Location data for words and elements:
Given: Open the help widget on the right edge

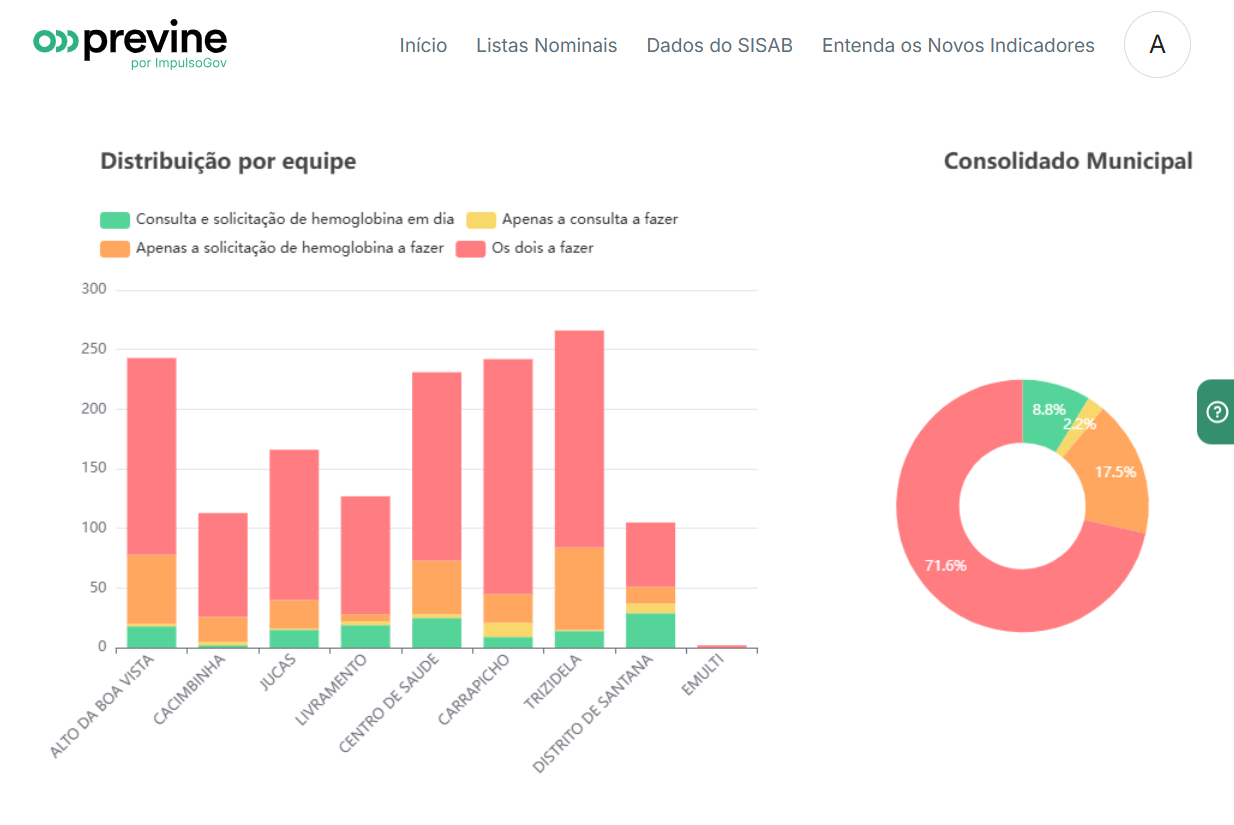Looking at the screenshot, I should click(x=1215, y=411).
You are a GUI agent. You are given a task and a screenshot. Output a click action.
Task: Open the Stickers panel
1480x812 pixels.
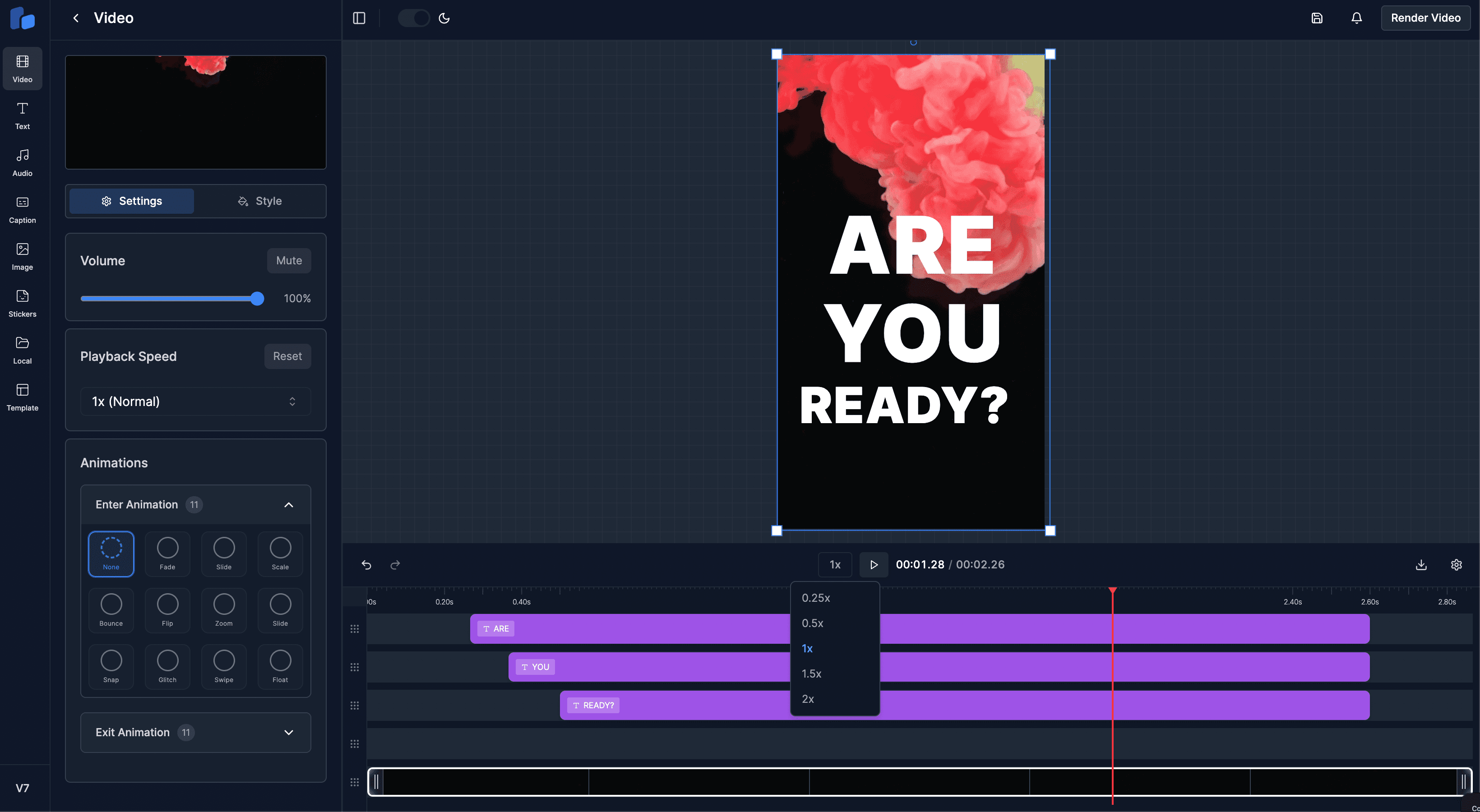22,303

Task
Return every line of the listing above word for word, omitting the pictures.

Response to the exercise
Given: Open the help widget on the right edge

Looking at the screenshot, I should click(x=1215, y=411).
You are a GUI agent. You are given a task and a screenshot. Output a click action.
Task: Open the Stickers panel
1480x812 pixels.
22,303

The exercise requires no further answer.